Writing social studies standards is always controversial. Often they're vague and meaningless, but sometimes they're insanely detailed, pretending that students can learn everything about everything. And standards reflect the politics of the day.
The District of Columbia's Draft Social Studies Standards, are a "witches brew" of "controversial ideas presented as historical facts" and "anachronistic postmodern concepts," writes Renaud Beauchard.
There's little about local issues. Children are expected to think "globally."

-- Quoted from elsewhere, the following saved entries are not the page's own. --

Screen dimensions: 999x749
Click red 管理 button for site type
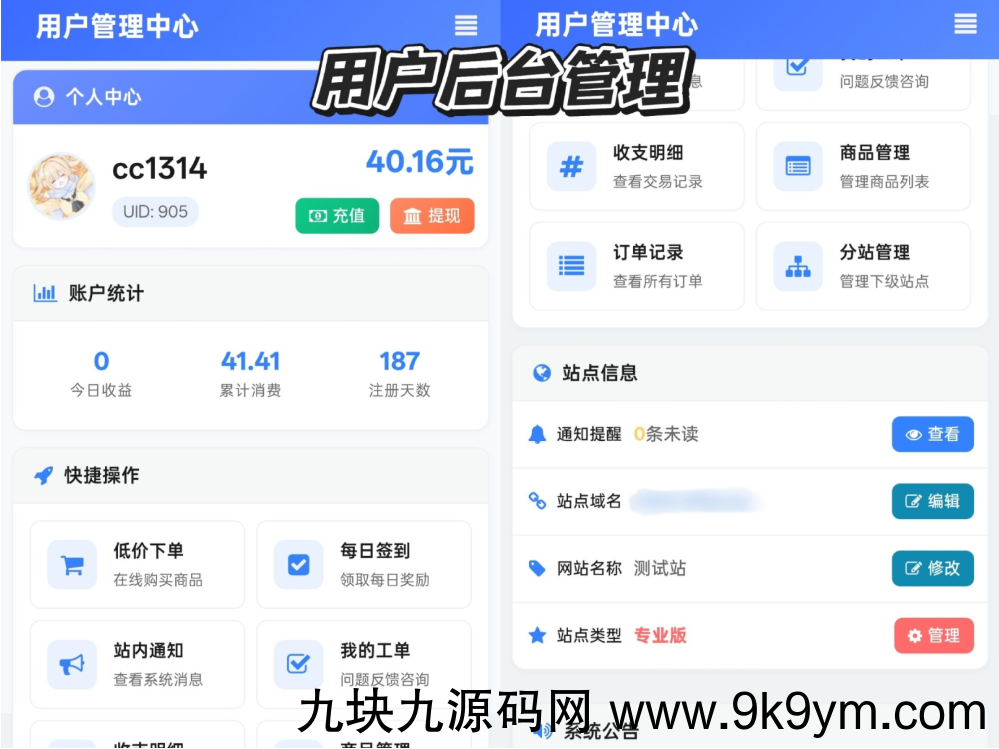933,635
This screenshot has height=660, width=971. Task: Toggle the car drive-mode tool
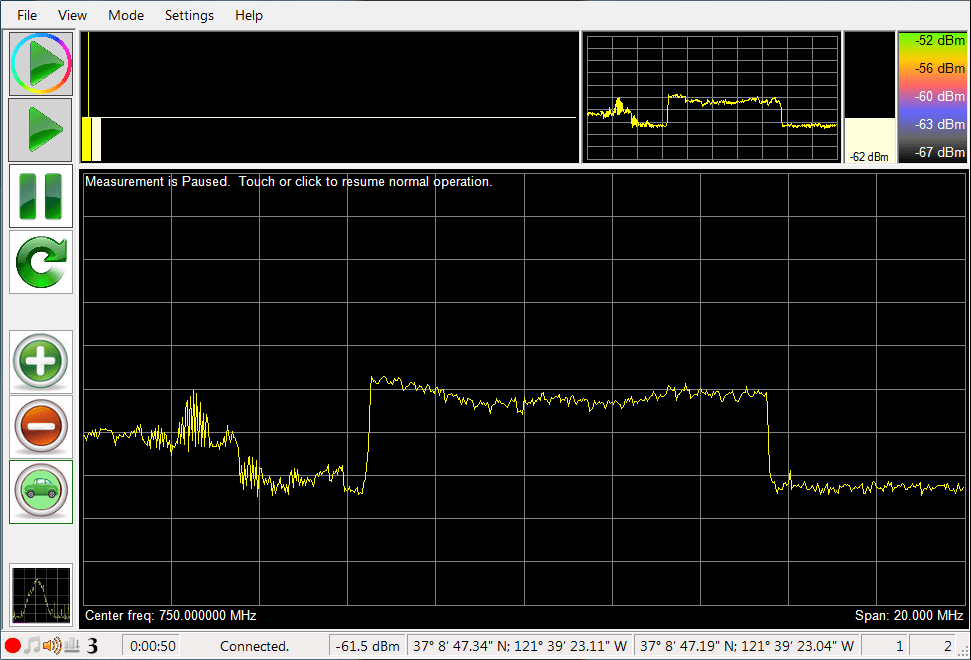point(40,490)
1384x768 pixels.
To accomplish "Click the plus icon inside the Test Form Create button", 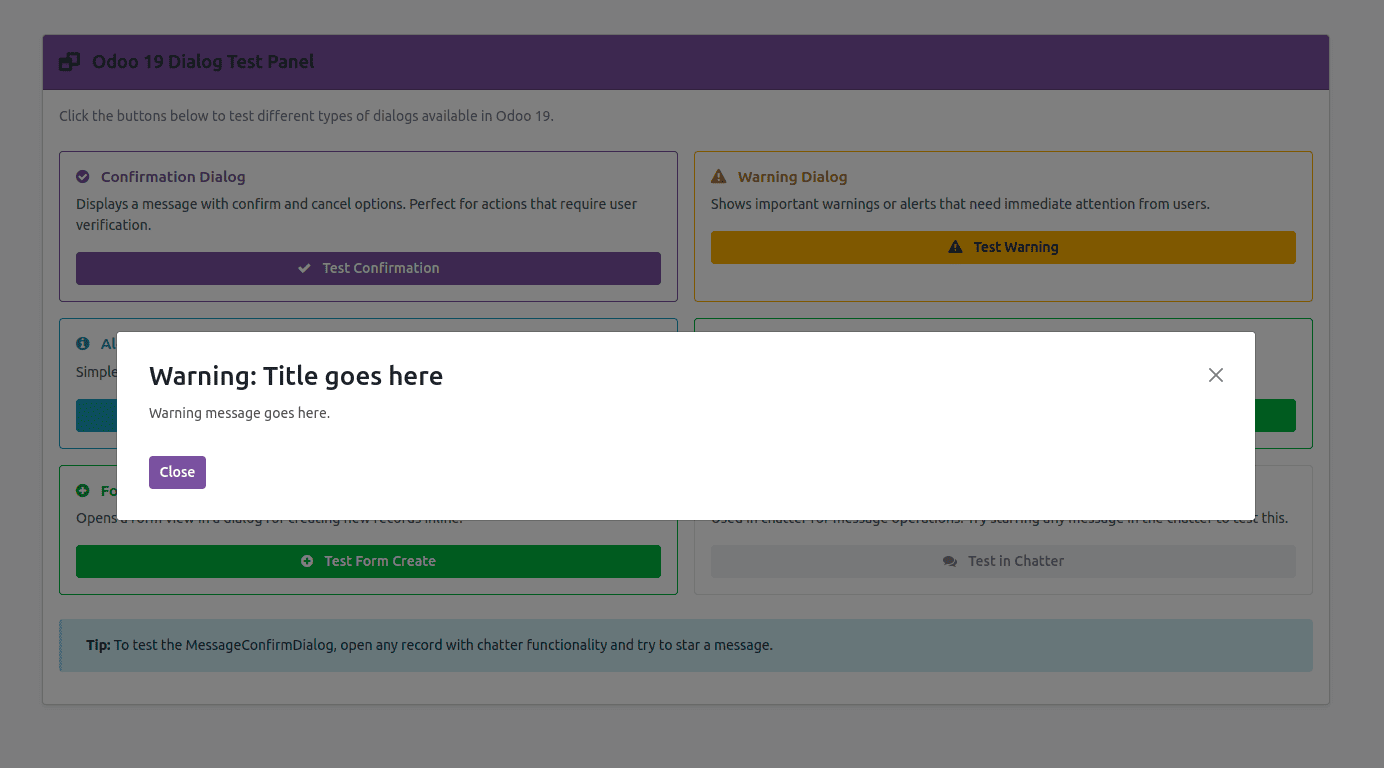I will [307, 561].
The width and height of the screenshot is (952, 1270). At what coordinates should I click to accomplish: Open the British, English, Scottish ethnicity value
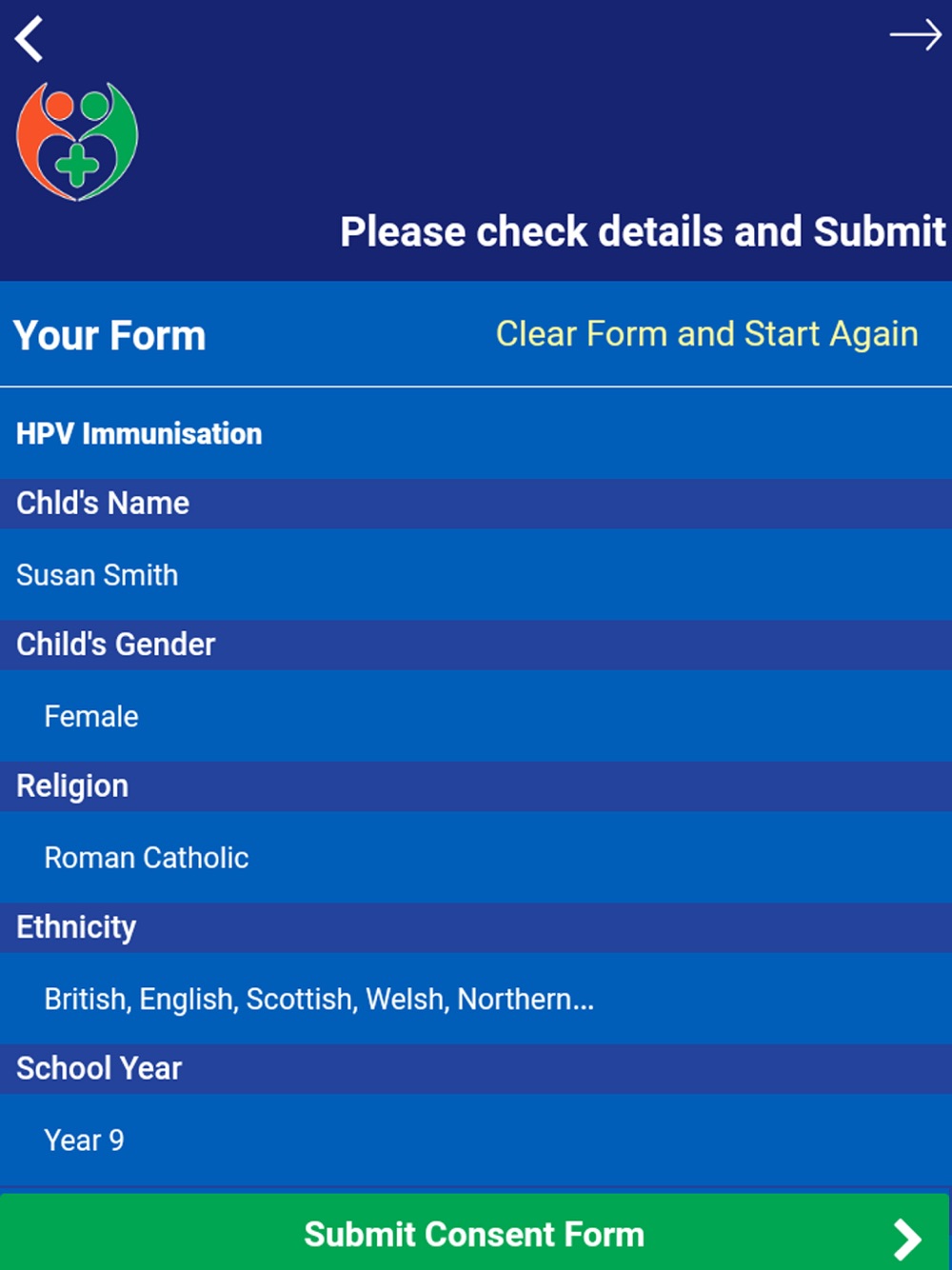point(319,999)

Should DC second-graders be required to “analyze the daily lives of different individuals in ancient societies including history of same-sex relationships and gender fluidity in civilizations” and “compare societies of long ago to societies today with a focus on gender roles, technology, and relationship with the natural environment?” Should high school students be expected to “explain the historical context of ‘Eurocentrism’ and the lasting social, political, and economic impacts on countries and Black, Indigenous, and people of color (BIPOC) in Africa, Asia, Europe, Latin America, and the Caribbean of sources from the past?”

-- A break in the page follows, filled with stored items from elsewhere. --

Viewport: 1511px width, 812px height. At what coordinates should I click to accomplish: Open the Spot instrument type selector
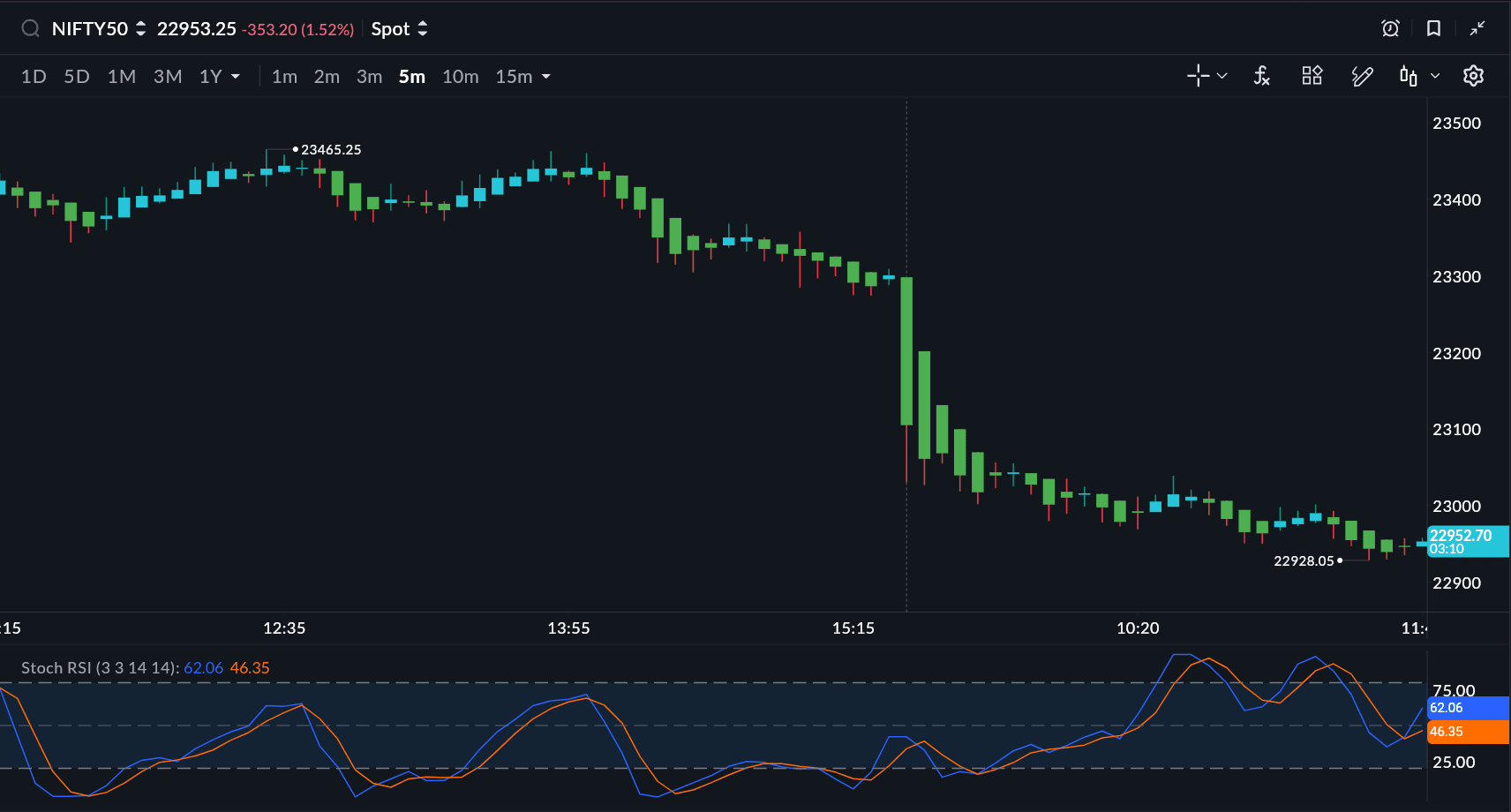pyautogui.click(x=399, y=29)
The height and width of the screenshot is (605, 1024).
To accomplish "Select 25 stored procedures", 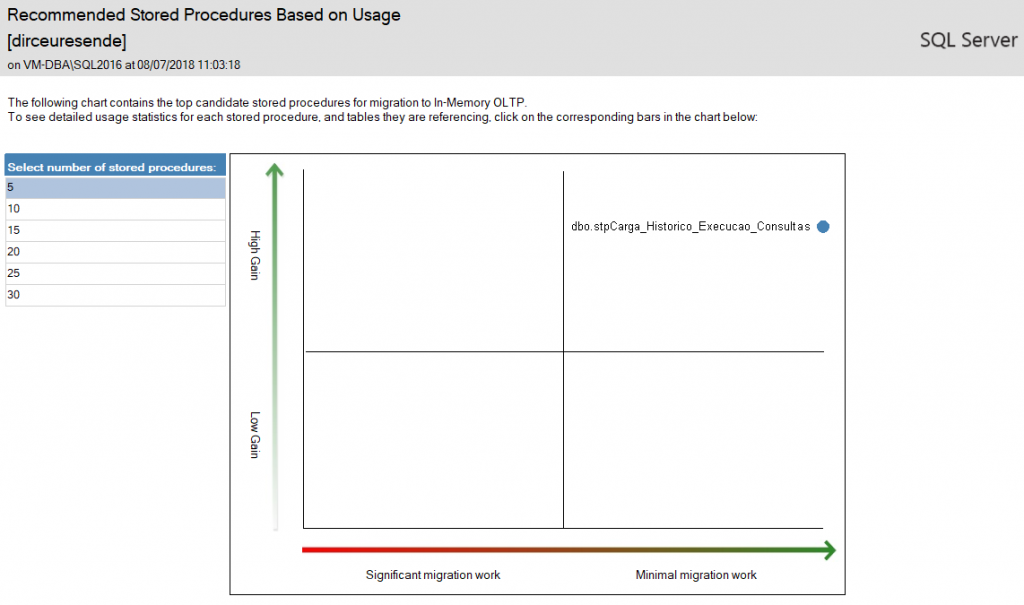I will click(116, 274).
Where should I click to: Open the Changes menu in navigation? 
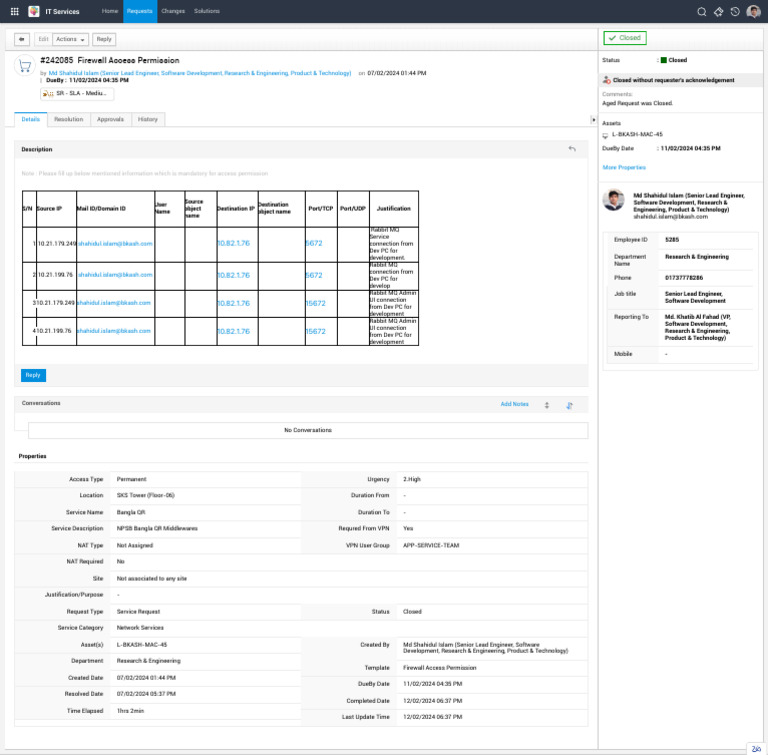[172, 11]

Children will be taught a "simplistic binary of Good versus Evil, or the oppressed and the oppressors," he writes.
The standards' Guiding Principles state that social studies is best defined as “the study of power and bias.” Many historians (and D.C. parents) do not agree that history should be seen as "as a zero-sum power struggle between oppressed and oppressor groups," writes Beauchard.
"Students are given the misleading impression that non-European premodern societies shared the same liberal cosmopolitan values that are popular among certain segments of America today," he writes. "For example, second graders are required to consider 'gender roles' in Rome, Aksum or Ancient China and to discuss the role of 'gender fluidity' in pre-modern societies."
Virginia's proposed new history standards are a step forward, writes Andrew Rotherham.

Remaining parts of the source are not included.